From a-infos-pt@ainfos.ca
Date Mon, 14 Mar 2005 22:18:08 +0100 (CET)


______________________________________________________
A - I N F O S S e r v i ç o de N o t í c i a s
Notícias sobre e de interesse para anarquistas
http://ainfos.ca/ http://ainfos.ca/index24.html
________________________________________________

Assuntos desse boletim:
1. A Guerra da Tarifa de Leo Vinicius
2. Distribuidora Faísca
3. Excertos do lançamento Anarquismo na Rússia
4. Lançamentos
5. Próximos Lançamentos

Olá!

O nosso 5º boletim começa comunicando uma inclusão nos lançamentos e que
provavelmente deve passar na frente de outros. Como havíamos mencionado,
um dos grandes objetivos da Faísca é estimular o debate entre as pessoas
envolvidas com os grupos e movimentos de cunho antiautoritário e
libertário para que ganhemos maturidade e tenhamos um espaço público de
debate, com alto nível de argumentação. Acreditamos que um dos grandes
problemas do nosso movimento, se é que podemos chamá-lo assim, é que
ficamos presos em boatos, divergências inúteis, desinformação e sede por
confusões, que acabam fazendo com que tenhamos problemas e não consigamos
trabalhar uns com os outros. Esse espaço que começaremos a proporcionar,
apesar de limitado, objetiva principalmente a troca de idéias e o debate
maduro, no nível dos argumentos e sem deixar espaço para aquilo que nos
desmobiliza e desconstrói o pouco que conseguimos construir. Queremos
também estimular a publicação de anarquistas brasileiros, tratando de
diversos temas a partir de uma perspectiva libertária e tentando adaptá-la
o máximo possível, à nossa realidade local. Continuaremos com as
traduções, mas também queremos que os nossos companheiros contribuam nos
debates, e que eles sejam publicados para que outros tomem conhecimento. O
primeiro lançamento já está no prelo e chama-se A GUERRA DA TARIFA de Leo
Vinicius, cujos comentários a respeito seguem abaixo.
Estamos enviando alguns trechos de ANARQUISMO NA RÚSSIA – REVOLUÇÃO,
BOLCHEVISMO E REBELIÃO DE KRONSTADT, um de nossos próximos lançamentos.
Após os últimos acertos, o livro já irá para a gráfica. Aliás, o assunto é
de suma importância, já que a história dos socialistas libertários foi
suprimida pela literatura autoritária, leninista em grande medida. A
maioria absoluta dos relatos sobre a Revolução Russa segue o antigo ditado
de que “quem ganha a guerra conta história”. São relatos como os de Eric
J. Hobsbawm, que dizem que “os bolcheviques foram benevolentes com os
anarquistas”. Esse livro vai colocar alguns “pingos nos is” e esclarecer
muita coisa que aconteceu no final da década de 1910 e início de 1920 e
que não nos foi contado pelos vencedores do conflito
autoritários-libertários, cujo início deu-se ainda dentro da AIT de 1864.

*INSTRUÇÕES DA TAREFA*:
Segundo o boletim, qual é o primeiro lançamento que já está no prelo?

*SEÇÃO DE DADOS*:
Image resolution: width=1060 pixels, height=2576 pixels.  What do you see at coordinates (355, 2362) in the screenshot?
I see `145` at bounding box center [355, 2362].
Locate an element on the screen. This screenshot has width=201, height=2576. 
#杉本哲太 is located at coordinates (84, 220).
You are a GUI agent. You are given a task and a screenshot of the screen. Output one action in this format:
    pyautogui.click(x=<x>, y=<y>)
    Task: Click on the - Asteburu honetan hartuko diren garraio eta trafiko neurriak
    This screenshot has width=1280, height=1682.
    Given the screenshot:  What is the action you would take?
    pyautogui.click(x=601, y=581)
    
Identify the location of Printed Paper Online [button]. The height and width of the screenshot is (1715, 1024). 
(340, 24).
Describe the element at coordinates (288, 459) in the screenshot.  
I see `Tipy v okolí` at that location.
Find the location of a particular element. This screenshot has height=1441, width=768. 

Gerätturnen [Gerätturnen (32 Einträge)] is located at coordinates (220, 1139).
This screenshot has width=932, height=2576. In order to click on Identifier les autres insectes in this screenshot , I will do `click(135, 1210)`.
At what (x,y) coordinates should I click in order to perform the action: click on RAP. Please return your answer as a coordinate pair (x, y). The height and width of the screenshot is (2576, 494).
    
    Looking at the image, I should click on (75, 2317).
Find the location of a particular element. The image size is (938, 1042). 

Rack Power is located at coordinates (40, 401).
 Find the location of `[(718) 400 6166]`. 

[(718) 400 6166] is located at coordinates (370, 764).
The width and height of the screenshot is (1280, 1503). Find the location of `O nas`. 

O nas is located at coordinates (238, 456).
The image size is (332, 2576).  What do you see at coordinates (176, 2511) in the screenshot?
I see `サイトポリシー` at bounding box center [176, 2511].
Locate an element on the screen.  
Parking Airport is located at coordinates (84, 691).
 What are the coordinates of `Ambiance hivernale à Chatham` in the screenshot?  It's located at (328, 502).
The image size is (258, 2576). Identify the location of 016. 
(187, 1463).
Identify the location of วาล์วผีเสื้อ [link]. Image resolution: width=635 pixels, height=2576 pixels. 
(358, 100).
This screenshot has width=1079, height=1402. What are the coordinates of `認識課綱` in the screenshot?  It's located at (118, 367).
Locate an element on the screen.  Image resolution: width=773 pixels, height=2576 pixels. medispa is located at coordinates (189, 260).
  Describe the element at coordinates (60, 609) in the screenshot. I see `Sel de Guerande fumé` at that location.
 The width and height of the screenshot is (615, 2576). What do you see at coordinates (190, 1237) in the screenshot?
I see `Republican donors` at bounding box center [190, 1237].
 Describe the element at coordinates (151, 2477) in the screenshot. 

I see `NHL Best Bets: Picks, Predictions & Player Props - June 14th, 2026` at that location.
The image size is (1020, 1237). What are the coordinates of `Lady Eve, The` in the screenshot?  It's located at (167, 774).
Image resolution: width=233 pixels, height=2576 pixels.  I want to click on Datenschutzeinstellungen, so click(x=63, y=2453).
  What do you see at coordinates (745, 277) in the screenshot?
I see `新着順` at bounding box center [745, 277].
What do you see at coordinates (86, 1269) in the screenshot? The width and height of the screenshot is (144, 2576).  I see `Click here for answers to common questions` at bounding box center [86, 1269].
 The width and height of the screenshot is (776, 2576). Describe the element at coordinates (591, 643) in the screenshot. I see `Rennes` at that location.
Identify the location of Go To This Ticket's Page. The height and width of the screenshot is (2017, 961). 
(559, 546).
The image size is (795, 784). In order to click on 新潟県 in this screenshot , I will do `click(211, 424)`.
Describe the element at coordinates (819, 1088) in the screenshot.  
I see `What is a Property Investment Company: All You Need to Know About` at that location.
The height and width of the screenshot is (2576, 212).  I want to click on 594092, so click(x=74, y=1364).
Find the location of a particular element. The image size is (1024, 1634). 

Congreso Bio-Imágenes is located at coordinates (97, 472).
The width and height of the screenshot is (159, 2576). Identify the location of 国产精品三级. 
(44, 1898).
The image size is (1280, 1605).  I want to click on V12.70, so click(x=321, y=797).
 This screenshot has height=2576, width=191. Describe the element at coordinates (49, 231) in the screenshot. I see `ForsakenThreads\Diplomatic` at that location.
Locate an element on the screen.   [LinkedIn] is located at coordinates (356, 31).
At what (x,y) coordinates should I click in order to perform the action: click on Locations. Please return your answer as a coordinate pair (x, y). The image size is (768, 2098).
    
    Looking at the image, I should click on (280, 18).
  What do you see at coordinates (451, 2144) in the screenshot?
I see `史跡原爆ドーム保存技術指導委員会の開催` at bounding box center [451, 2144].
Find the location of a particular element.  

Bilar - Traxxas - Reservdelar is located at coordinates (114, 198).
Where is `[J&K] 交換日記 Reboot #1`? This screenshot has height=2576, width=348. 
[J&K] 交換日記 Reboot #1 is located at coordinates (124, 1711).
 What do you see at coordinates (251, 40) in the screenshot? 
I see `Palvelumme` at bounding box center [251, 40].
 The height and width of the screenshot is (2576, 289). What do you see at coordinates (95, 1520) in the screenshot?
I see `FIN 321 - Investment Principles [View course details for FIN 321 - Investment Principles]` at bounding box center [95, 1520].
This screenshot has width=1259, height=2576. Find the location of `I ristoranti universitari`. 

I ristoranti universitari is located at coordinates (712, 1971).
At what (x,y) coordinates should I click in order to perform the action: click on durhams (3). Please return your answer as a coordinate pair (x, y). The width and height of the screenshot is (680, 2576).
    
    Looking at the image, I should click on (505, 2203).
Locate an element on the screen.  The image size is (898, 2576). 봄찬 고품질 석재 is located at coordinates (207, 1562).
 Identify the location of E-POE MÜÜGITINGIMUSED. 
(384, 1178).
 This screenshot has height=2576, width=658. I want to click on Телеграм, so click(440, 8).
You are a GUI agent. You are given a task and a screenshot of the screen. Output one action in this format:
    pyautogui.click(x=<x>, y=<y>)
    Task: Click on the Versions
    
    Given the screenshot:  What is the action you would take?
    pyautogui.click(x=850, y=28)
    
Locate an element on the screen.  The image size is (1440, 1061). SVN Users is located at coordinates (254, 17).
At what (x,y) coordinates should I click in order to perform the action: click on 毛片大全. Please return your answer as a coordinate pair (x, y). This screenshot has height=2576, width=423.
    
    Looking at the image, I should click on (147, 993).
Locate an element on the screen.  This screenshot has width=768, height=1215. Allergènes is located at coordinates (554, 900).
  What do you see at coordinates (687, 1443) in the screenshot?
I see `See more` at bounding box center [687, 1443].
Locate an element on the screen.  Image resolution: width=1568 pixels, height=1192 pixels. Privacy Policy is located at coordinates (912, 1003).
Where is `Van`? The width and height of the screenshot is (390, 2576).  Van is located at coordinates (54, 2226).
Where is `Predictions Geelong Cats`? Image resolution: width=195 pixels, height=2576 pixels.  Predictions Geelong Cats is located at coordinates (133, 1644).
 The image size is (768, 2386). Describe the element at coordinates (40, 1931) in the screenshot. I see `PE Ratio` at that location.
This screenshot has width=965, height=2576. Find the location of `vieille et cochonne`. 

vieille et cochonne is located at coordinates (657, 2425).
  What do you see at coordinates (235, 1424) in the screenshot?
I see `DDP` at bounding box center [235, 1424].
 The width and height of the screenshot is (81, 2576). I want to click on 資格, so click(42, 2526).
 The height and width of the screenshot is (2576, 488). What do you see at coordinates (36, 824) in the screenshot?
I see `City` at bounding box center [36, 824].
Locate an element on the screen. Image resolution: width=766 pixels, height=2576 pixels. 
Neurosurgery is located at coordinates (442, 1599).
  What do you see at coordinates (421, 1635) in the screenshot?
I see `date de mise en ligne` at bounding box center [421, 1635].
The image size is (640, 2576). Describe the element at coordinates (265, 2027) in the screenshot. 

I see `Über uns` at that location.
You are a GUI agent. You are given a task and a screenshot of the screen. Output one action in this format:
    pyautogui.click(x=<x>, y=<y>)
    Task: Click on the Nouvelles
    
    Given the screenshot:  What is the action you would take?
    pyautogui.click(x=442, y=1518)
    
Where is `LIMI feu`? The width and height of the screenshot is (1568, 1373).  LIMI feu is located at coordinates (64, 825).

*RESPOSTA COMENTADA*:
A Guerra da Tarifa, de Leo Vinicius.